RHS Hampton Court Palace Garden Festival

Key plants in the Oregon Garden

The planting focuses on pollinating plants and flowers. The overall colour scheme is burnt orange, blue and white with a tapestry of greens.

Ammi majus

Dainty white flowerheads that look like lacework are born in summer and seem to hover in a frothy haze above the finely cut, green foliage. The flowers are often used by florists to add a ethereal, romantic feel to bouquets, and they can last up to 10 days after being cut. This annual also looks a delight in the garden, and has quite an architectural feel. Once the flowers have faded and the seeds have ripened, they will attract finches to the garden.
 

Ratibida pinnata

An upright, stout-stemmed, branching perennial to 1.2m tall, with rough-textured, deeply divided, pinnate leaves.
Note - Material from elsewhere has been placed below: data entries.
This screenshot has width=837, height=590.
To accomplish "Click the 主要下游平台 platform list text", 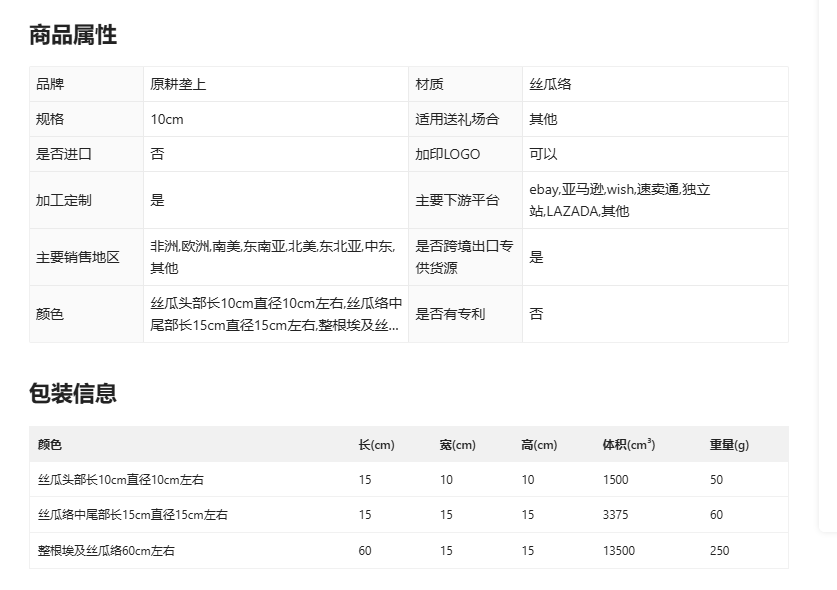I will coord(620,200).
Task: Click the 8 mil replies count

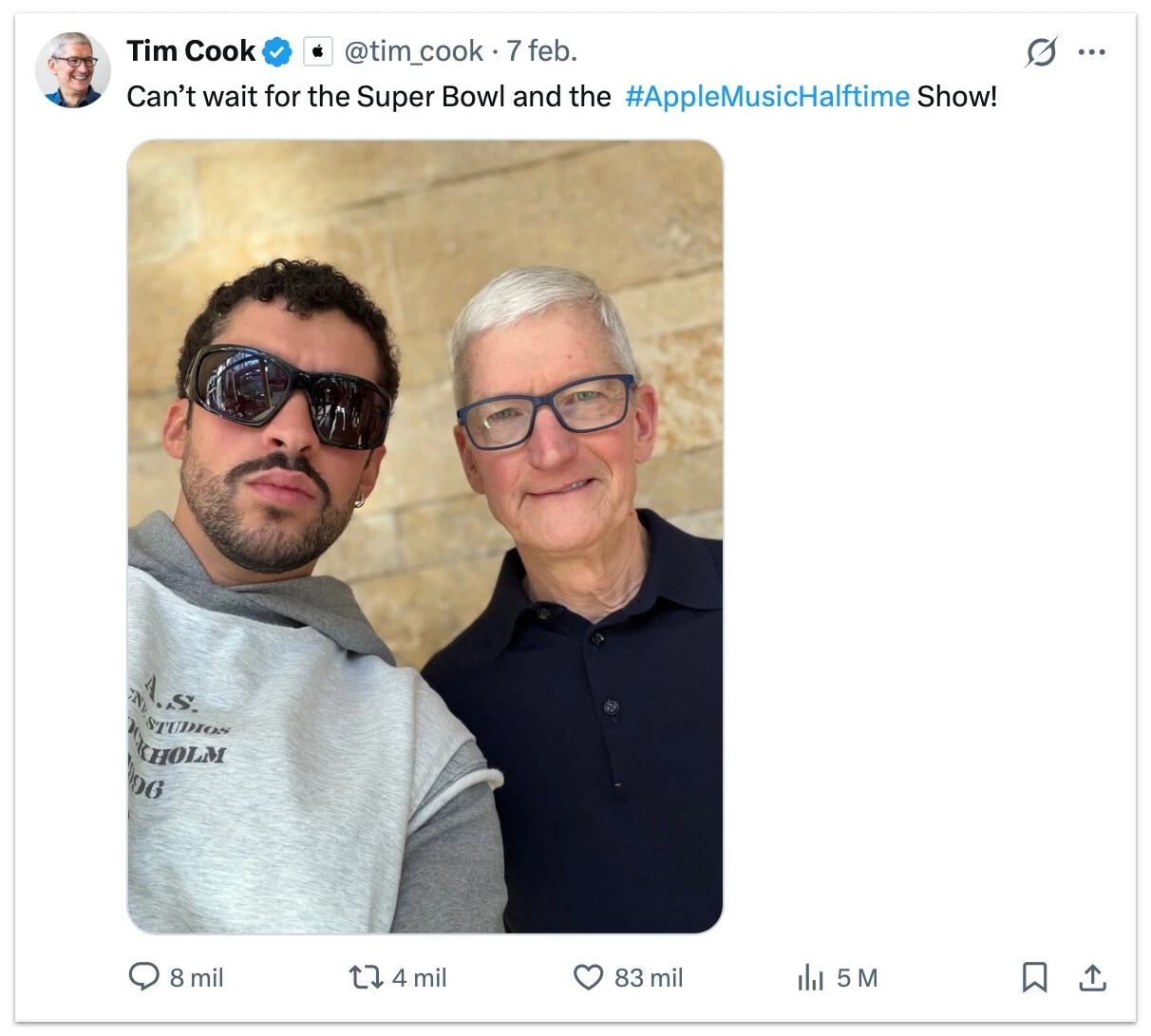Action: pyautogui.click(x=197, y=978)
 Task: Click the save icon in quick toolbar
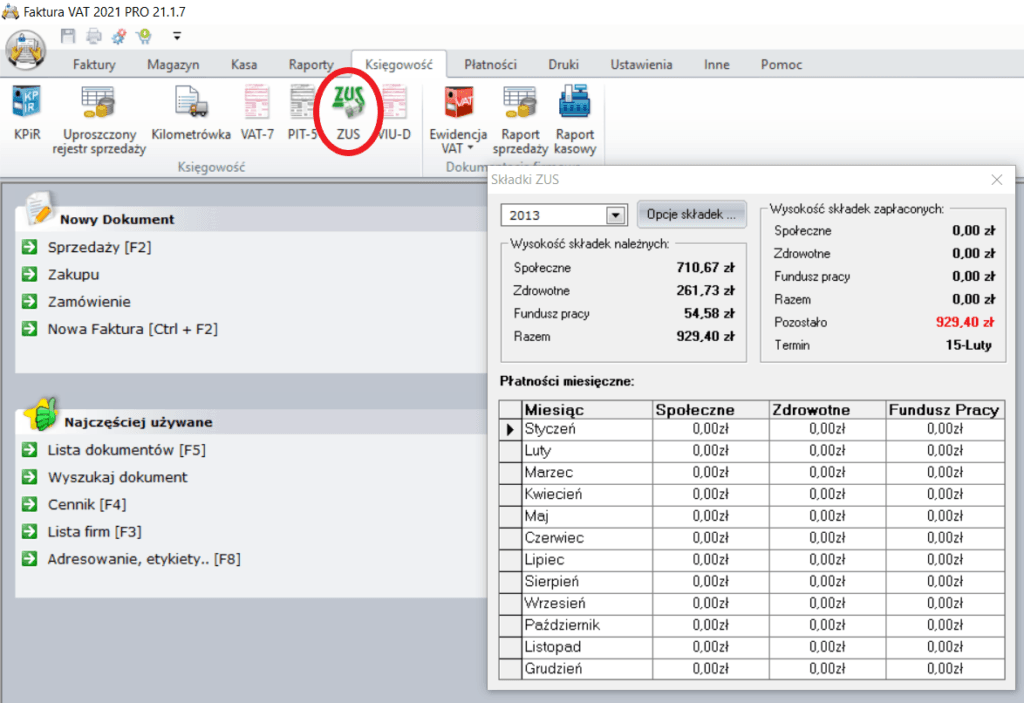tap(68, 36)
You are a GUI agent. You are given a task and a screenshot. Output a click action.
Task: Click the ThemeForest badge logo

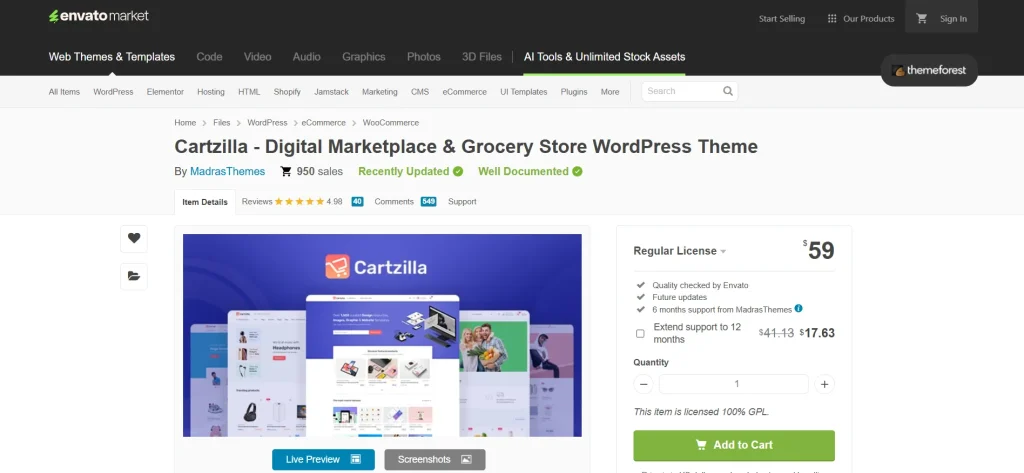(x=929, y=71)
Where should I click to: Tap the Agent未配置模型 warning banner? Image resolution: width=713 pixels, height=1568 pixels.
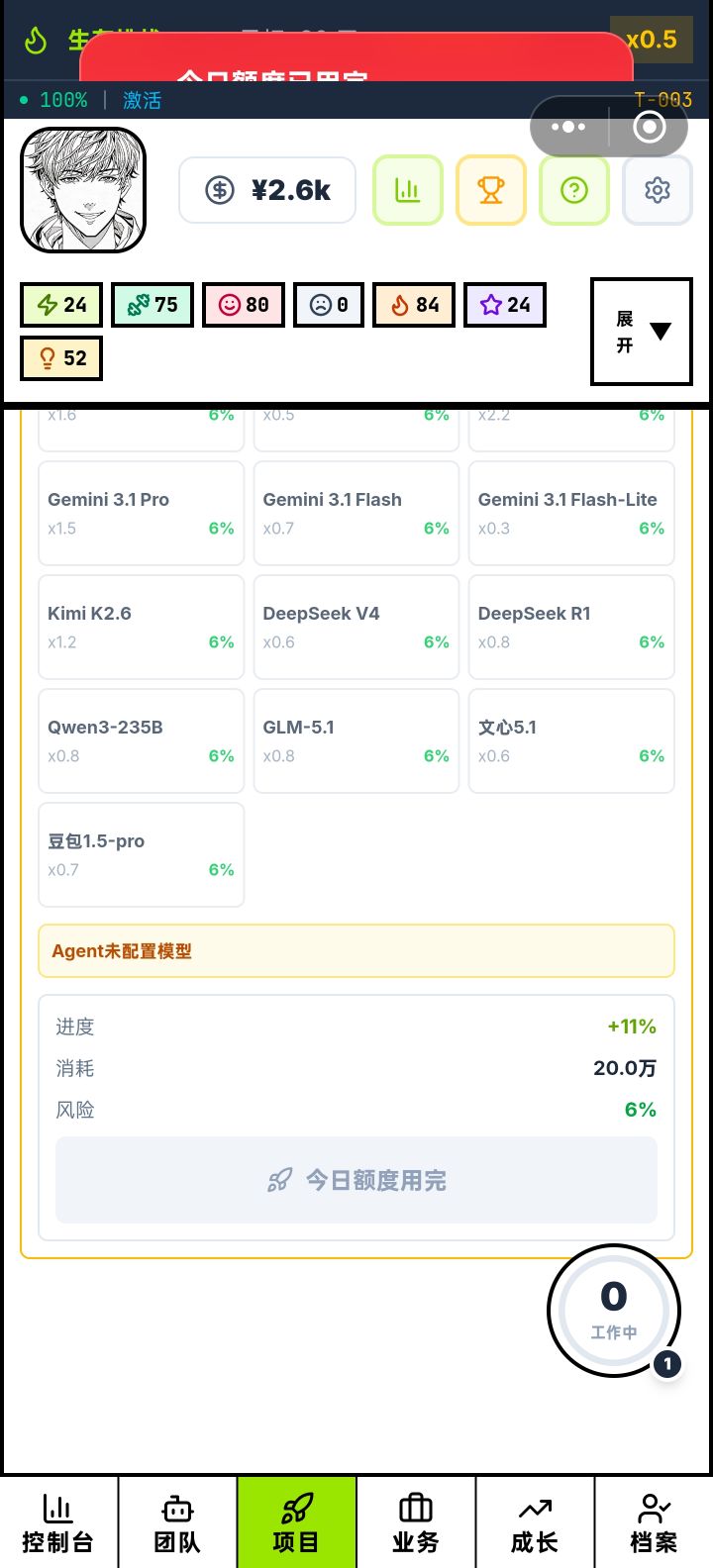click(x=356, y=951)
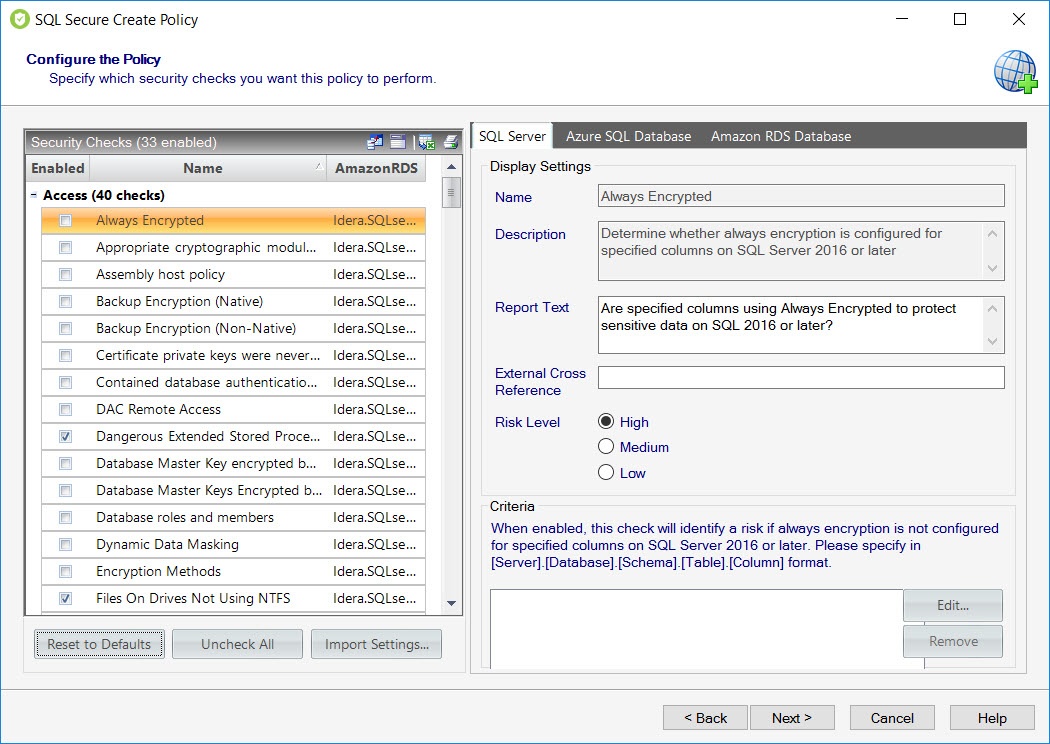Click the globe policy icon
This screenshot has height=744, width=1050.
[x=1014, y=72]
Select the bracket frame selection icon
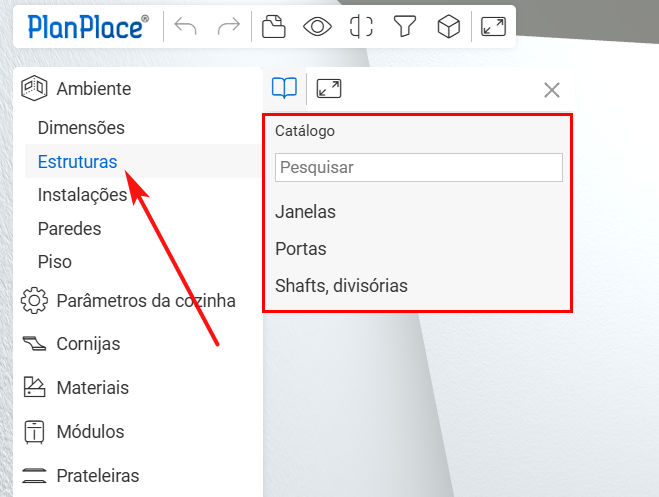 pyautogui.click(x=361, y=27)
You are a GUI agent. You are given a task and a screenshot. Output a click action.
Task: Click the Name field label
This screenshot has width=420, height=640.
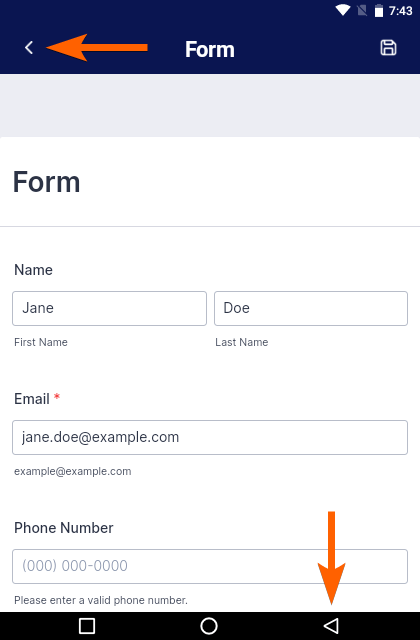(x=33, y=270)
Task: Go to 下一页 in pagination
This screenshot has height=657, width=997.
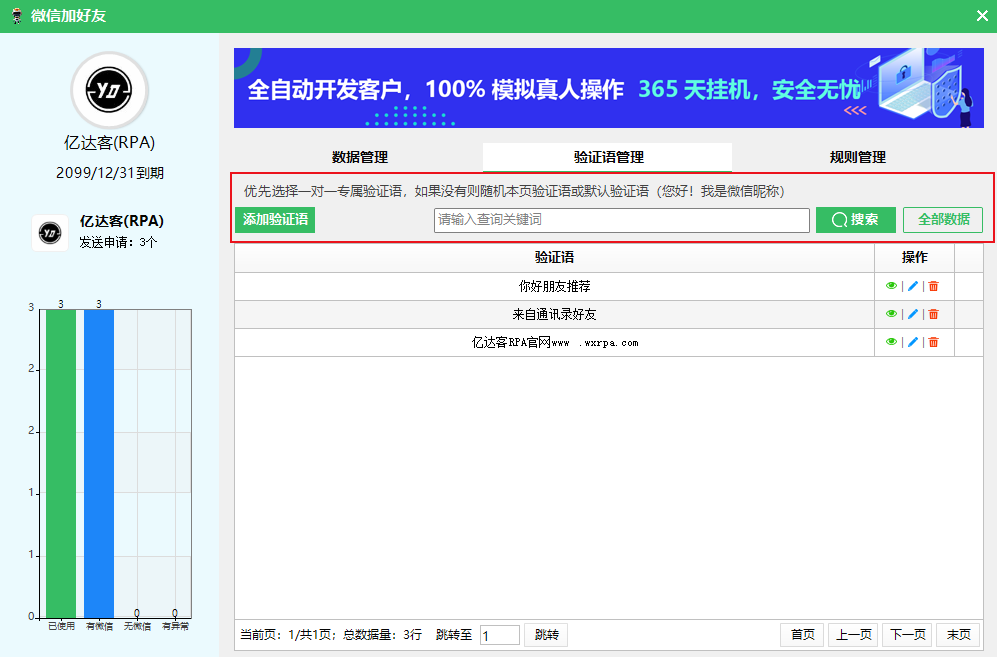Action: [907, 635]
From summer to autumn it bears long-stemmed, daisy-like flower heads to 12cm across, with bright yellow, drooping ray florets around a prominent red-brown cone.

 

© Frank Mayfield

Sanguisorba officianalis ‘Tanna’

Small, plum-coloured, button-like flowers with wiry, upright stems, seem to hover above the neat mounds of blue-green, pinnate foliage. This cultivar is more tolerant of drier conditions, so is particularly well-suited to mixed or herbaceous borders.

Geranium pratense

Clump-forming perennial about 60-90cm tall, with hairy stems and deeply-lobed mid-green foliage. The saucer-shaped, white, blue or violet flowers are 4.5cm across and appear in early to mid-summer.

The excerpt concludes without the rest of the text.